-- Instructions --
A. List the bodies of water that the Mars passage says once covered the surface of the red planet.
B. Please reproduce the section of the Mars passage starting at "They say the" and ending at "lakes and rivers.", word for word.

-- Extract --
BEGIN

Scientists believe Mars may have been habitable for millions of years longer than previously thought.

They say the planet could have been home to life before it finally dried out. The surface of the red planet was once covered in oceans, lakes and rivers.

It would have resembled Earth during the earliest days of the solar system, reports The Times.

The theory means life could have evolved in Martian waters, but not long enough to have developed into a complex organism.

Scientists believe any life on Mars would have been wiped out when the liquid water vanished from the planet’s surface, around three billion years ago.

There are however competing ideas about what happened to the water. Studies believe it could have evaporated into space as the planet’s atmosphere thinned.

Or become bound with the planet’s crust before it sank to create an icy layer of permafrost.

It is previously thought Mars lost its water during the Hesperian period, around 3.7 billion to 2.9 billion years ago. Scientists now believe water could have been on Mars until the late Hesperian period.

Researchers at Imperial College London have now “found signs that water was abundant in Mars’s Gale crater, a 92-mile diameter basin just south of the equator, long after the planet was thought to have become dry and inhospitable”.

END

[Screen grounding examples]
BEGIN

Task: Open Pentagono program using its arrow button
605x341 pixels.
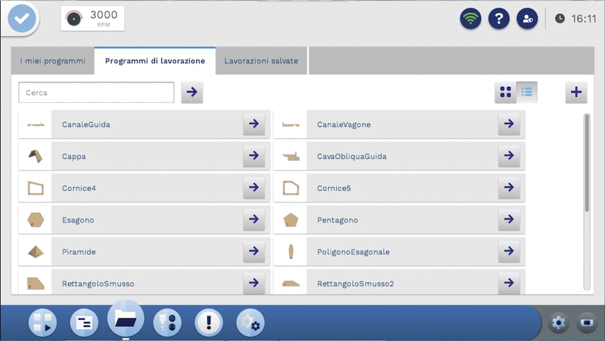Action: coord(509,220)
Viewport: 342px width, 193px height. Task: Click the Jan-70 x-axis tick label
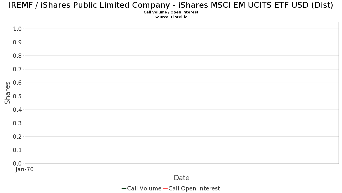pyautogui.click(x=25, y=170)
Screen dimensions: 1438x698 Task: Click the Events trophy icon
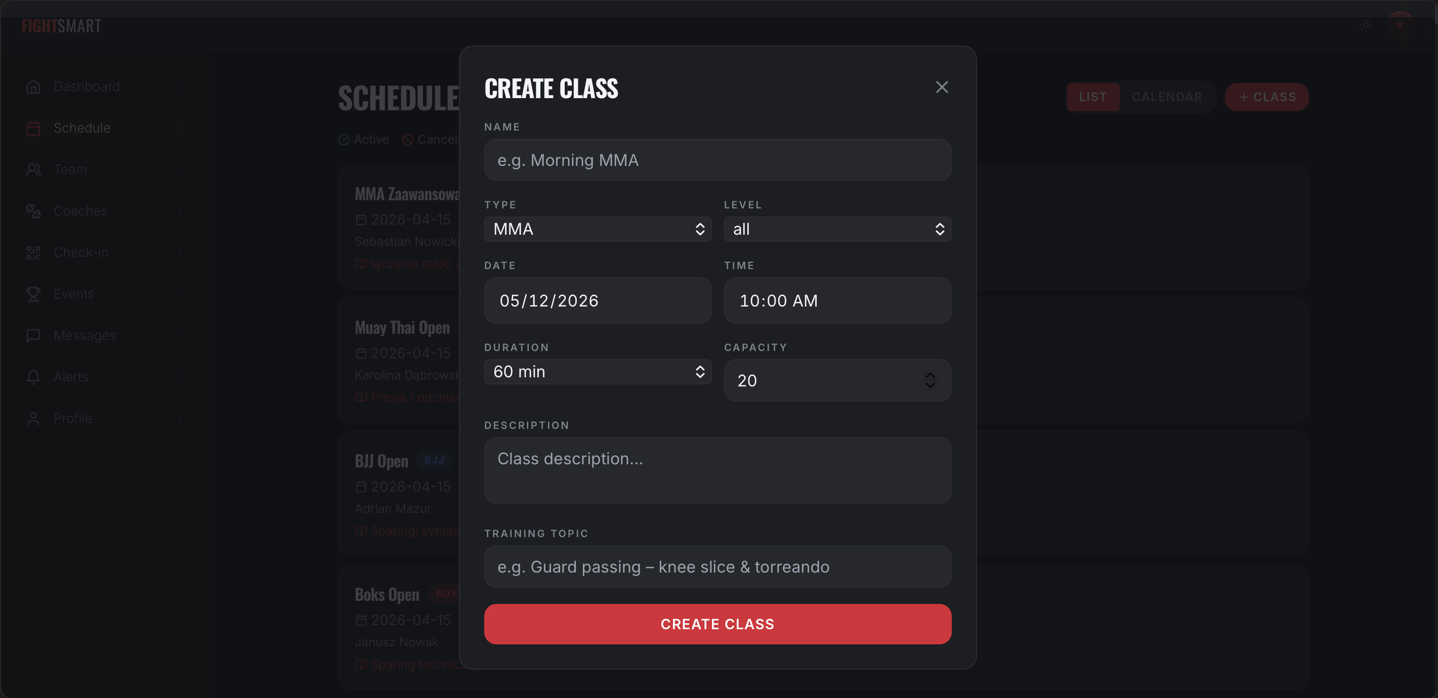33,294
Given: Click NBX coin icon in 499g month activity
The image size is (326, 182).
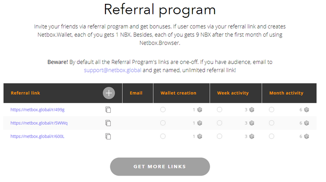Looking at the screenshot, I should pyautogui.click(x=306, y=110).
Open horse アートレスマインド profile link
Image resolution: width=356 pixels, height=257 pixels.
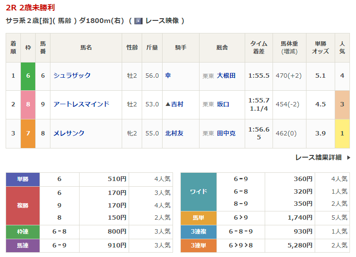(81, 104)
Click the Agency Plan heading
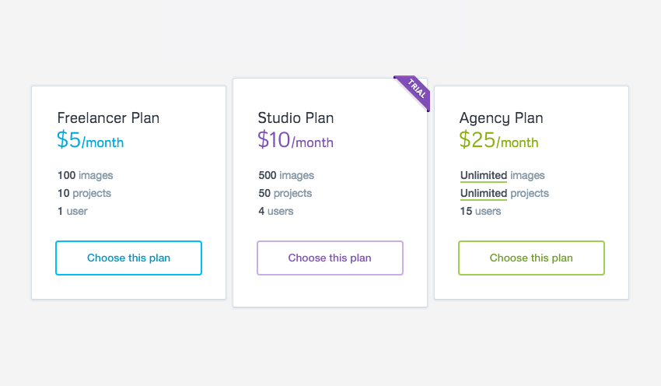 [501, 118]
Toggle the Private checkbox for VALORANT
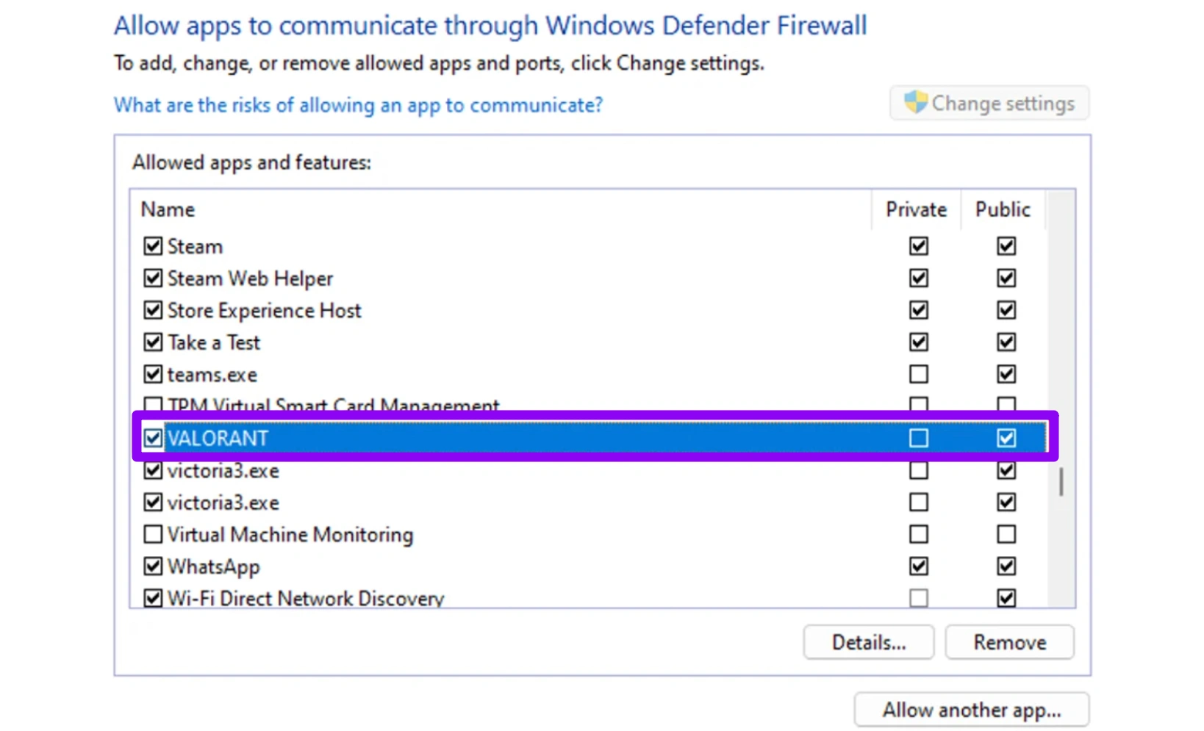 click(x=918, y=439)
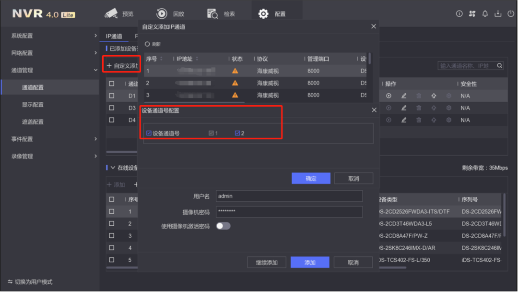Screen dimensions: 518x292
Task: Click the edit pencil icon for channel D1
Action: click(404, 96)
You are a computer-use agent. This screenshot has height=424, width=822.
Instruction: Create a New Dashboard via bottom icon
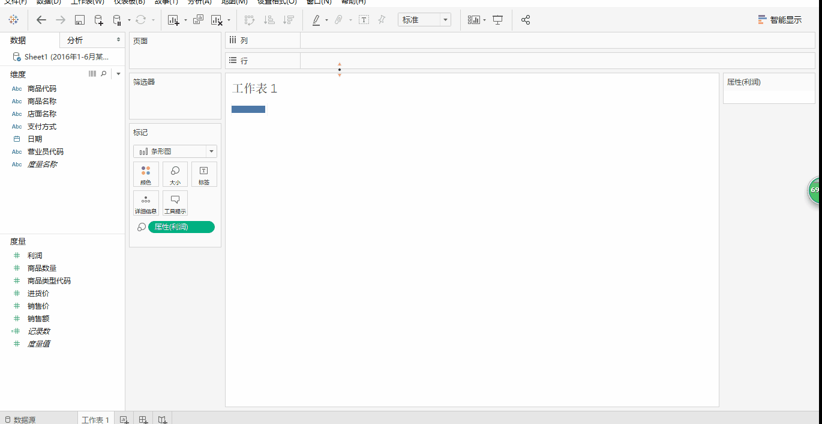[142, 419]
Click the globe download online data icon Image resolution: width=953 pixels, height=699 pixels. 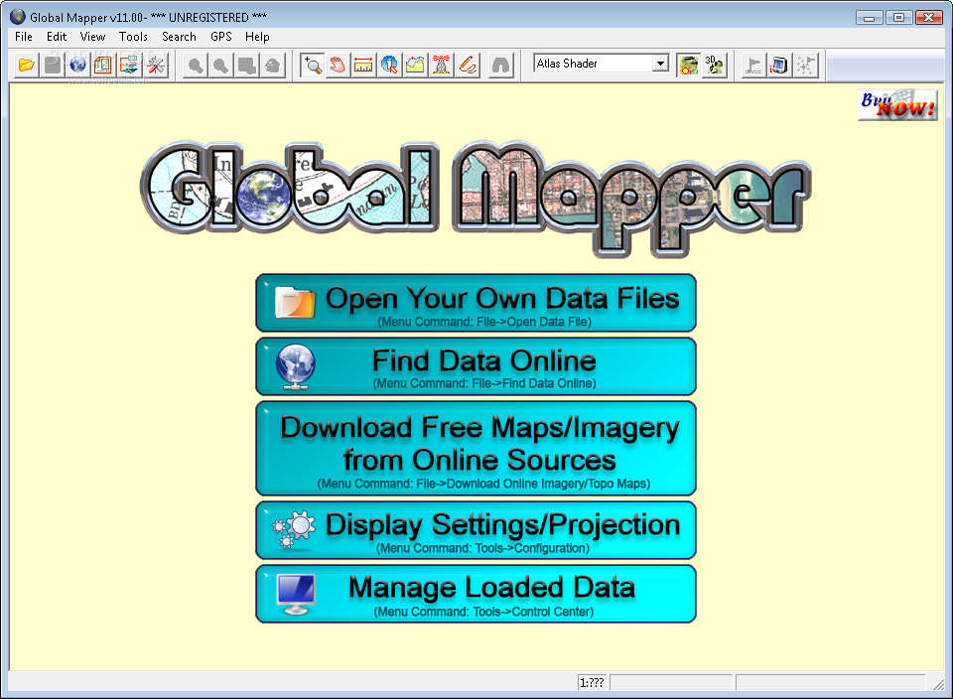click(78, 66)
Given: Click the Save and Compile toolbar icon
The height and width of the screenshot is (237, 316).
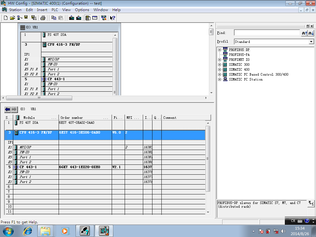Looking at the screenshot, I should point(34,18).
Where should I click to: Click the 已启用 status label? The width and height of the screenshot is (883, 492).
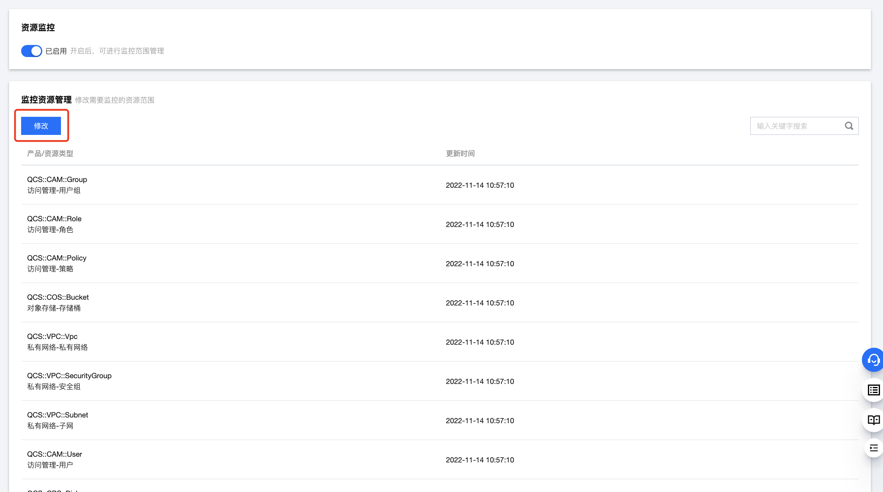(56, 51)
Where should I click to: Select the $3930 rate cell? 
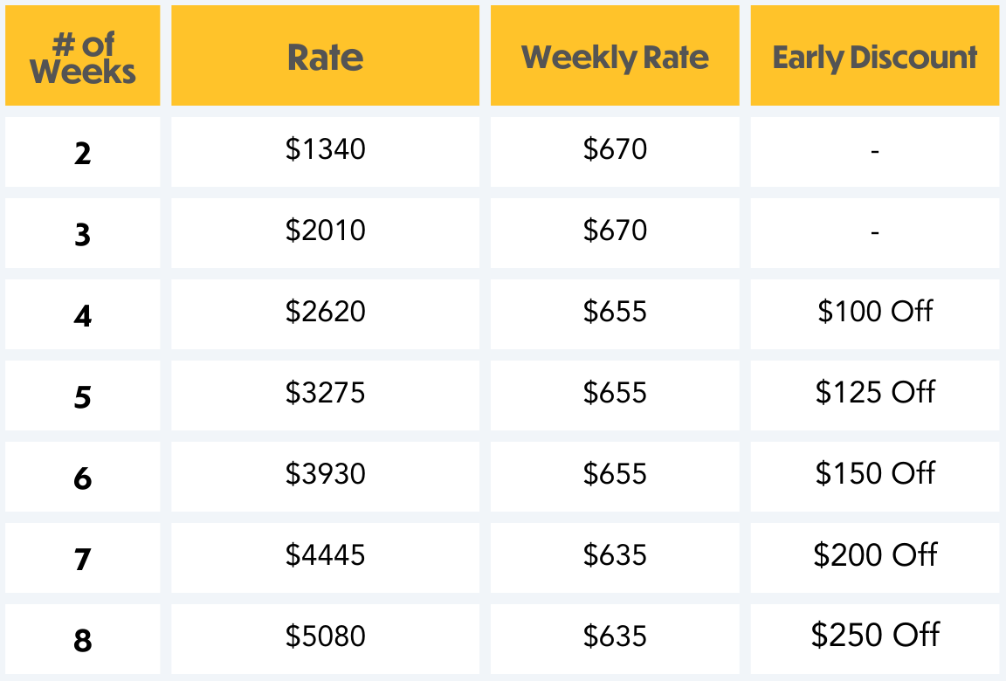pos(325,474)
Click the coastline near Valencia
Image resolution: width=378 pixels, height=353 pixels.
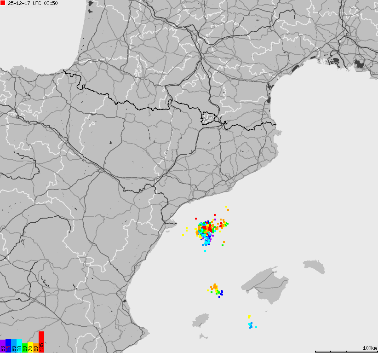[126, 301]
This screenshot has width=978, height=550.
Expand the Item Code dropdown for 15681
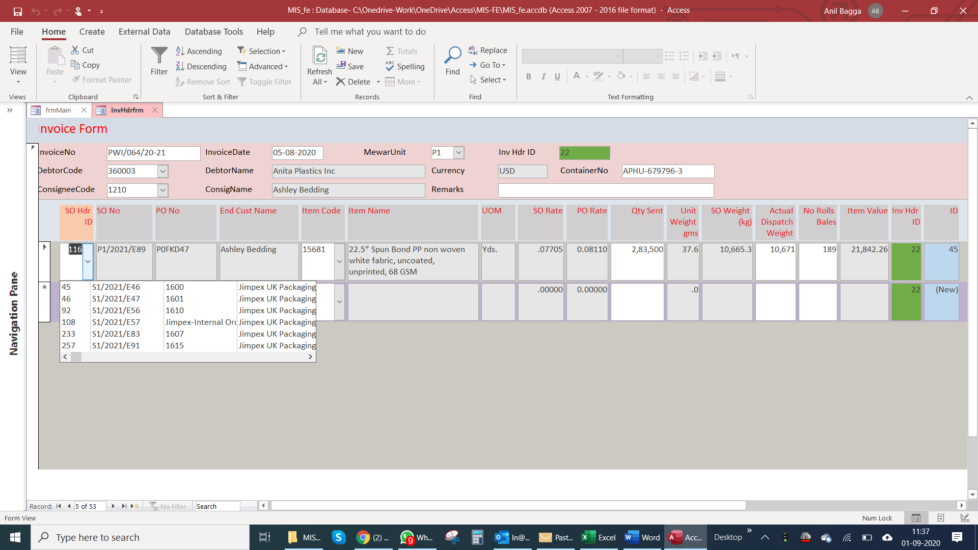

END

-- Responses --
A. Oceans, lakes, rivers

B.
They say the planet could have been home to life before it finally dried out. The surface of the red planet was once covered in oceans, lakes and rivers.